TEXT TO READ:
<<<<

Hi everyone – here’s my homily for August 5, 2012, the 18th Sunday in Ordinary Time. The readings for today can be found at http://usccb.org/bible/readings/080512.cfm. As always, I appreciate all your feedback, your comments – and all who forward these words. I’ve been amazed at the response and that each week over 1,000 people are reading this blog. Praise God!
If you’re interested, I’ve also been writing for FOCUS (The Fellowship of Catholic University Students) blog on a monthly basis. This was my most recent post on the issue of the “definition” or rather “re-definition” of Marriage. “Can you Marry Yourself?” – http://www.focus.org/blog/posts/can-you-marry-yourself.html
And finally, a word of thanks to all who are helping our Newman Center’s Summer Appeal. We’re trying to raise $6,000 to erect two beautiful new statues – “Christ the Good Shepherd” and “The Blessed Virgin Mary and Child” outside to greet students coming and going to campus. If you’d like to contribute, you can check out info here: www.MSUNEWMAN.com
(Now with all of those announcement it actually feels like a Sunday Mass, huh? 🙂 )
The other night a friend of mine was asking if I had been following the Olympics at all – and I guess I came across as slightly disinterested as I somewhat half-heartedly said “kind of.” After he responded by questioning my patriotism, we started arguing and I said to him “honestly, outside of the Olympics, how often do you watch Gymnastics on TV? Or Swimming? Synchronize Diving? I know how inspirational these athletes and their stories are and I’m not dissing them or the Olympics (or the United States either, thank you very much…) But I just haven’t had any real desire to watch them.”
What surprised me though was his explanation for why he was drawn to watching the Olympics. He explained that he’s not really an avid fan of those sports and would probably never really watch swimming or gymnastics (and definitely not synchronized Diving) were it not for the games. And he wasn’t even wrapped up in seeing if America has more medals than China or Great Britain. And it wasn’t for any of the usual reasons a lot of people have said as to why they watch the games. He explained “you know everyone’s talking about this gymnast Gabby Douglas today (it was the day after she had done her amazing gymnastic feat and took the gold) – but the thing is – up until today, how many people really knew her? How many people knew or even appreciate the day after day, month after month, year after year of hard work, sacrifice, perseverance, getting up early, the dieting… there were all kinds of things that were required for her to get the gold.” Then he concluded, saying “So many people are excited because she won a medal, but I’m just blown away seeing people who are so passionate about something and pursue it like that. How many people are like that”
I thought that was a pretty thoughtful reflection – to be drawn to the Olympics to see passionate people being passionate. The more I’ve thought about it, he probably has a better reason to be drawn into watching the Olympics than I do for the Yankees (I can’t believe I just said that)
But the more I thought about that conversation and was praying with this Gospel, I started to see something similar. Let’s look at what’s happening. This Gospel is a continuation from last week’s Gospel where Jesus had fed the multitudes with the tremendous miracle of multiplying 5 loaves and 2 fish feeding way over 5,000 people. So today picks up right after that. All of those people had experienced that miracle the day before, and when they wake up the next morning, they realize that Jesus has left the spot where they were. They start looking for him and realize that He had gone to the other side of the lake (notice that St. John tells us the boats had remained where the people were) And so they ask him “When did you get here?” (I wonder if someone said “How’d you get here? The boats are on the other side of the lake, what did you do, walk on water? Hahah?” – and then Jesus respond “Ah, well, actually…” since he did, we just didn’t read that portion of the Gospel account, but anyway…)

>>>>

TO BE DONE:
1. Answer these questions using the homily above. Put each answer on its own line, marked (a), (b) or (c) to match.
(a) How much money is the Newman Center's Summer Appeal trying to raise?
(b) Which gymnast was everyone talking about the day the friend explained why he watches the Olympics?
(c) How many loaves and how many fish did Jesus multiply in last week's Gospel?
2. In one to three sentences, explain what draws the friend in the homily to watch the Olympics, using the reason he gives himself.
3. Carry on the homily about the Olympics and the Gospel from the point where it stops.

DATA BLOCK:
<<<<

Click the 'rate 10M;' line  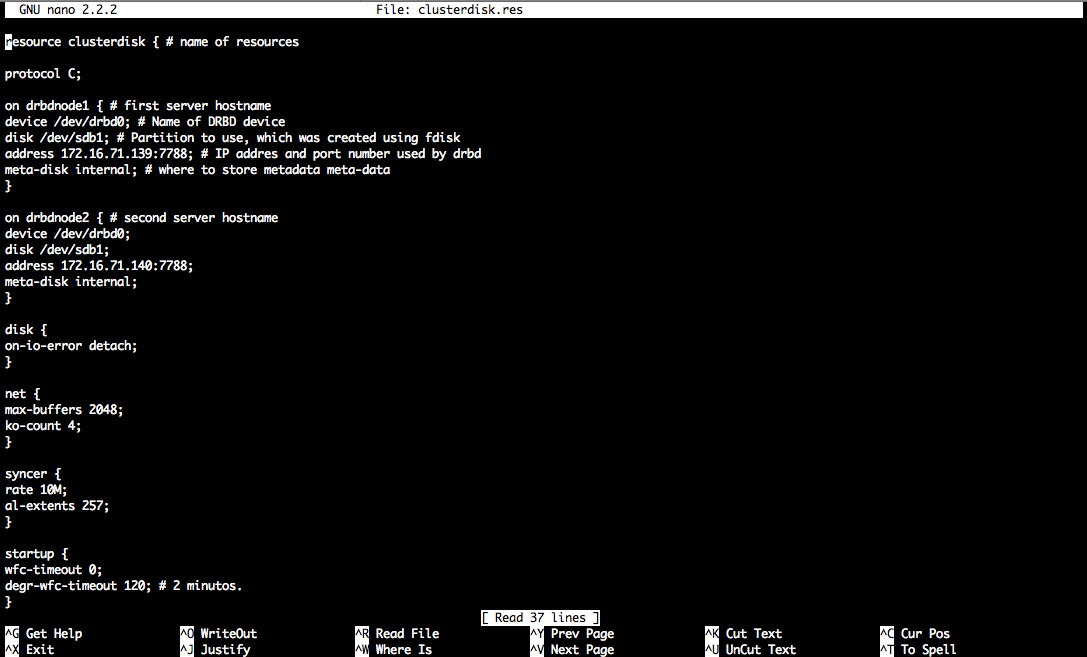click(36, 489)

>>>>

OUTPUTS IN ORDER:
1.
(a) $6,000.
(b) Gabby Douglas.
(c) Five loaves and two fish.

2. The friend isn't a fan of those sports and doesn't care about medal counts. He watches because he is amazed to see people so passionate about something that they pursue it through years of hard work, sacrifice, perseverance, early mornings and dieting, which is what it took for Gabby Douglas to win the gold.

3.
But look how Jesus answers them, He says “Amen Amen, I say to you, you are looking for me not because you saw signs but because you ate the loaves and were filled.” In other words he’s pointing out that the reason they were coming to Him was because they were hungry again! It’s like dinner guests who didn’t leave! They had a great meal the night before, it’s breakfast, there’s still a whole lot of people who had hung around all night. So now that they were hungry again and are looking for breakfast! I wonder if someone was saying “we have one box of Cherrios and half a pint of milk – what can you do now Jesus?”
Seriously though, the point is, they have these temporal needs which at the moment are important to them. But they are being challenged to go deeper. What is drawing people to Jesus? Is it simply about having their physical hungers met? Because Jesus is inviting them to move beyond merely looking at that one miracle like some spectator cheering an athlete winning a gold medal and instead he invites them to become active participants. To become passionate people who are passionate about Jesus: who He is and what it is He has come to offer. To recognize the far deeper needs He wants to fulfill. But to do that means they have to move beyond the temporal, temporary needs and acknowledge those deeper longings and hungers that need to be met that only Jesus can fulfill.
Will they become passionate about Him? Will they embrace the hard work, the sacrifice that is necessary to be a follower; will they persevere in their faith in pursuing the hope-filled gift of eternal life by living a genuine and sincerely loving life that He requires of His followers?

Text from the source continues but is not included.